### Description of the task
Copy the listing lines starting with the line containing "Image resolution: width=603" and going on through the line containing "(207, 613).", keeping every character unchanged. Leave the pictures out of your copy.
________________________________________
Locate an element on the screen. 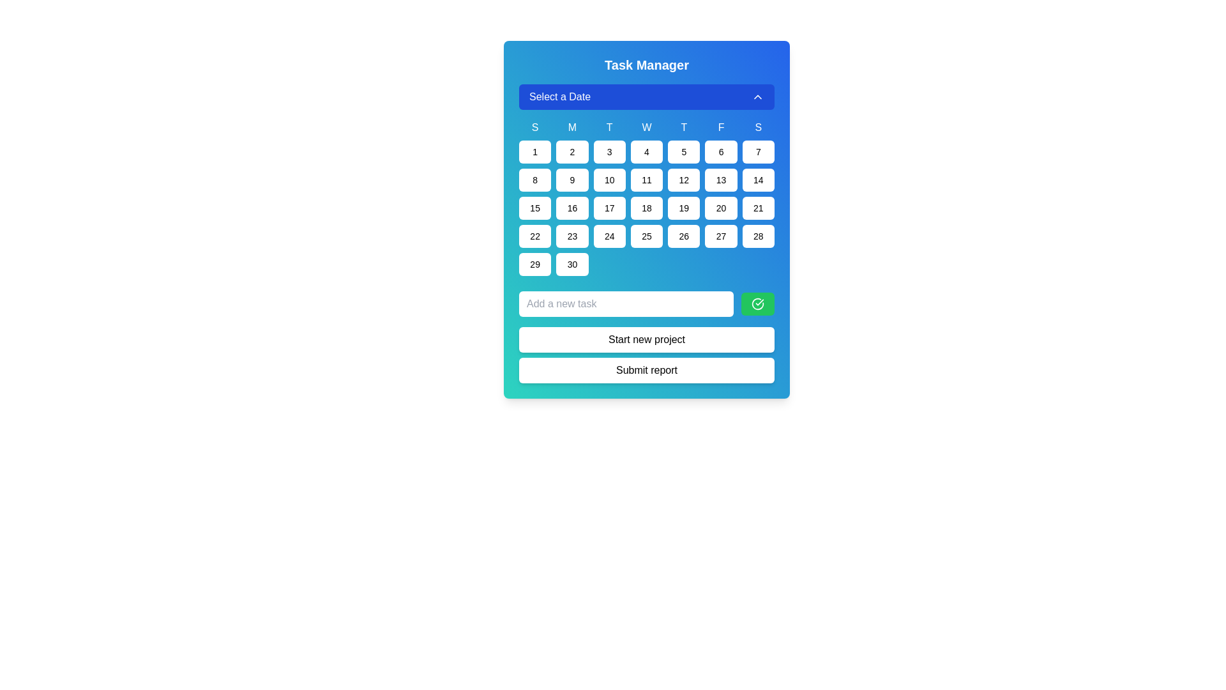 The height and width of the screenshot is (690, 1226). the calendar date button located at the center of the third row and seventh column of the calendar grid is located at coordinates (758, 179).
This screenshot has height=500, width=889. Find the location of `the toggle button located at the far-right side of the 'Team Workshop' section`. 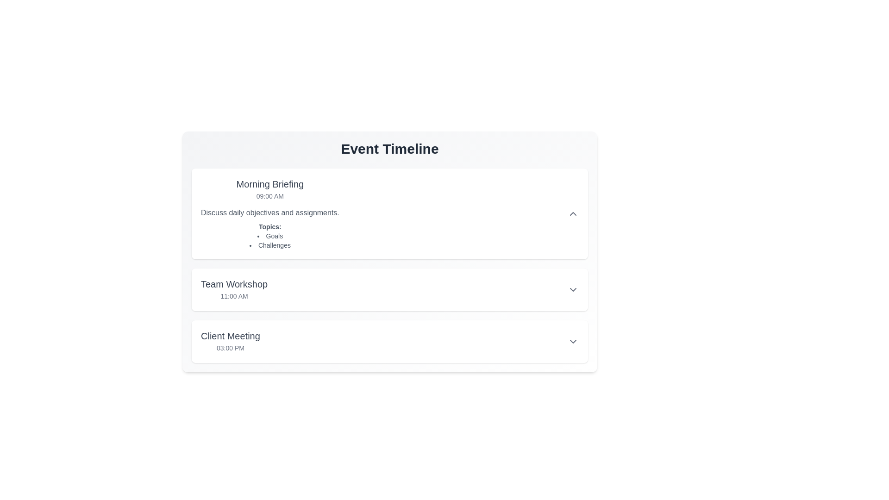

the toggle button located at the far-right side of the 'Team Workshop' section is located at coordinates (573, 289).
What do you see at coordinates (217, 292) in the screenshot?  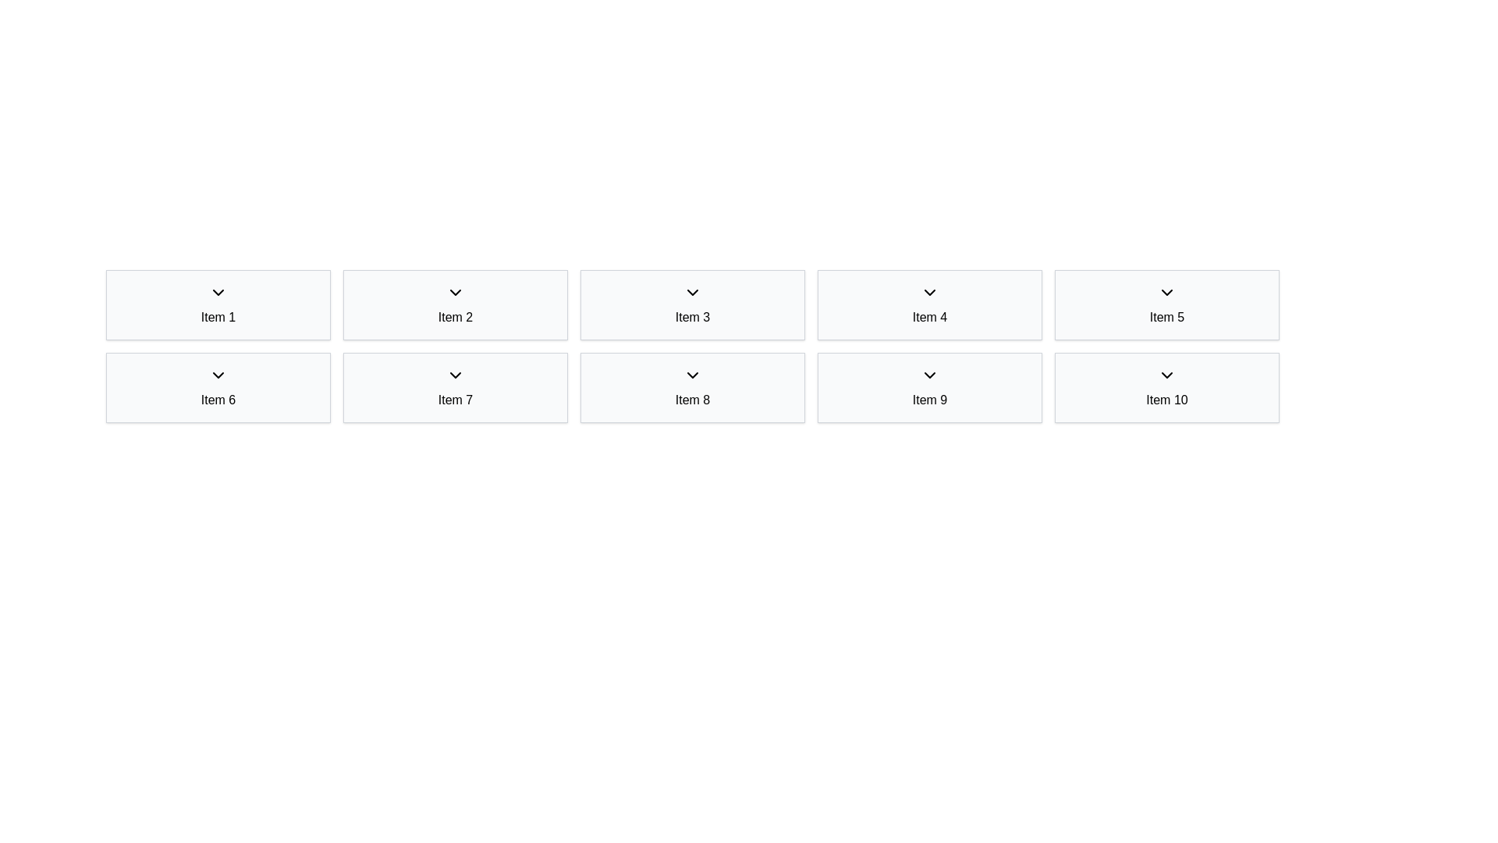 I see `the chevron icon in the header section labeled 'Item 1'` at bounding box center [217, 292].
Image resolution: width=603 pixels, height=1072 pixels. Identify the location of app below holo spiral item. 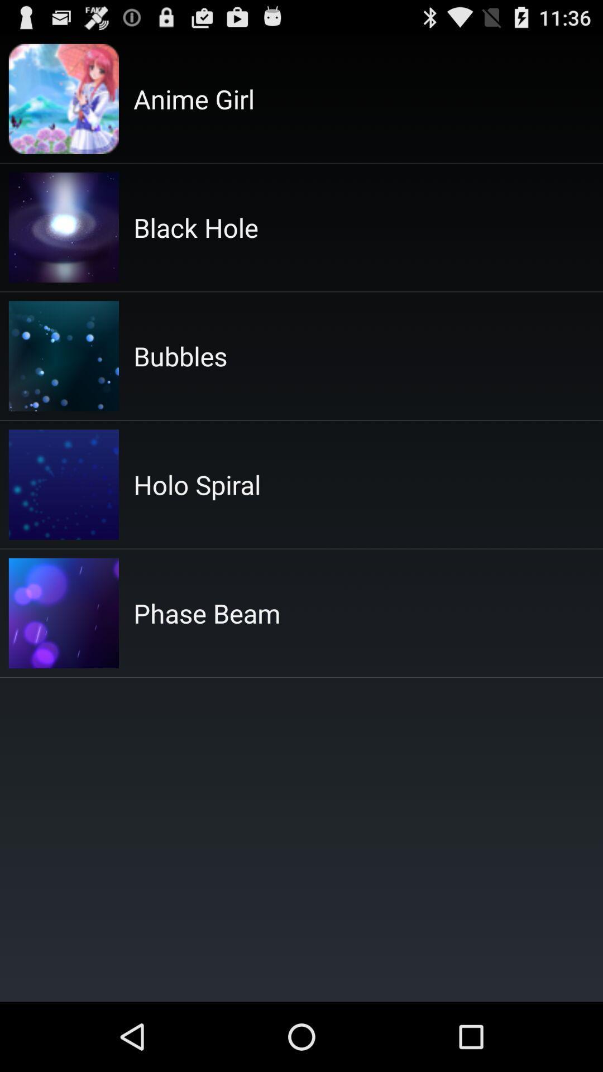
(207, 613).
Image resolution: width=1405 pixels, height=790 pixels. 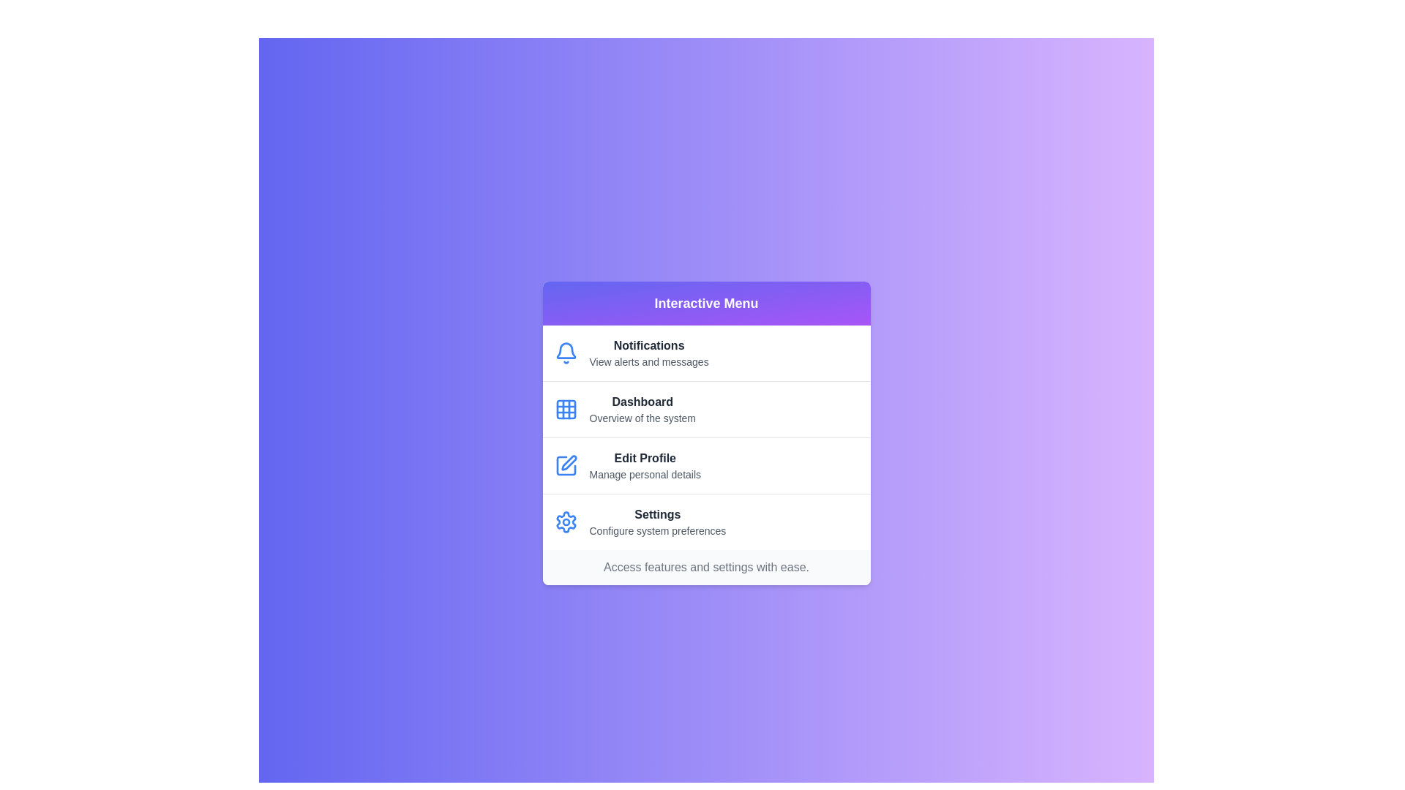 What do you see at coordinates (706, 465) in the screenshot?
I see `the menu item corresponding to Edit Profile` at bounding box center [706, 465].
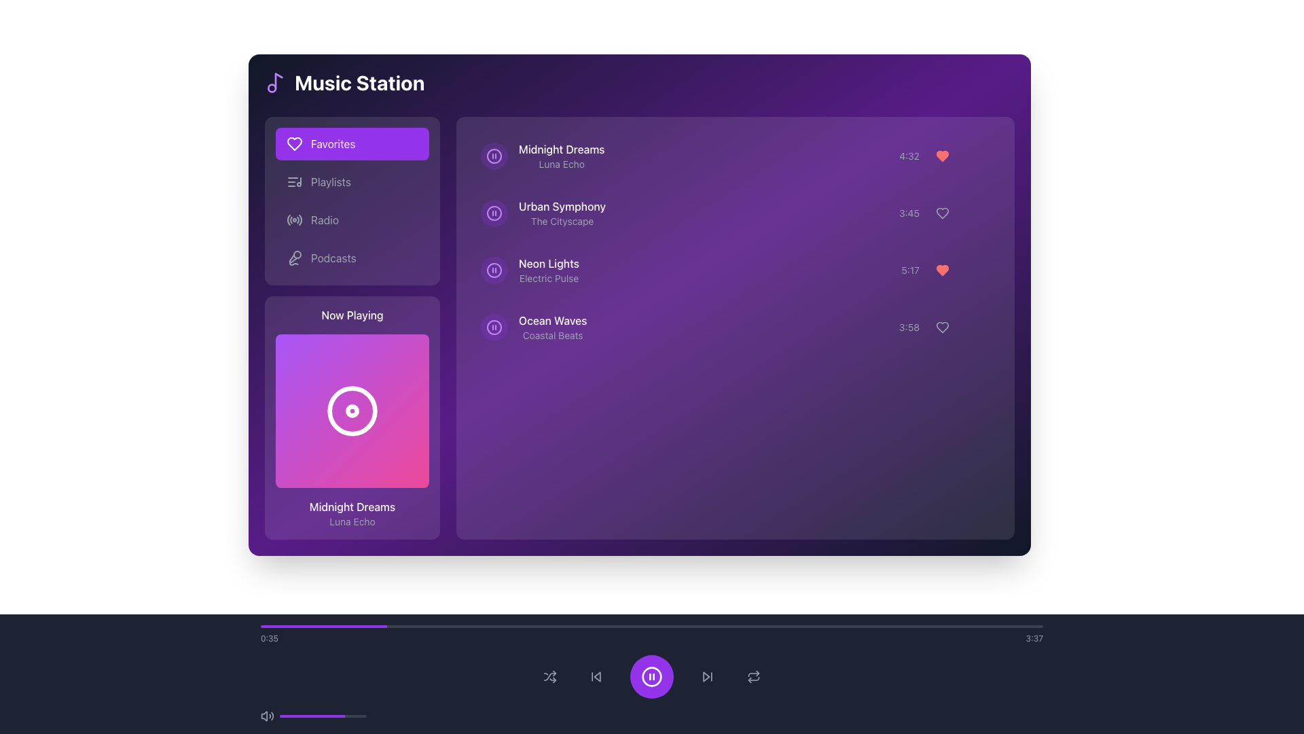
________________________________________
### Solved problem
Image resolution: width=603 pixels, height=1072 pixels. Identify the location of app below holo spiral item. 
(207, 613).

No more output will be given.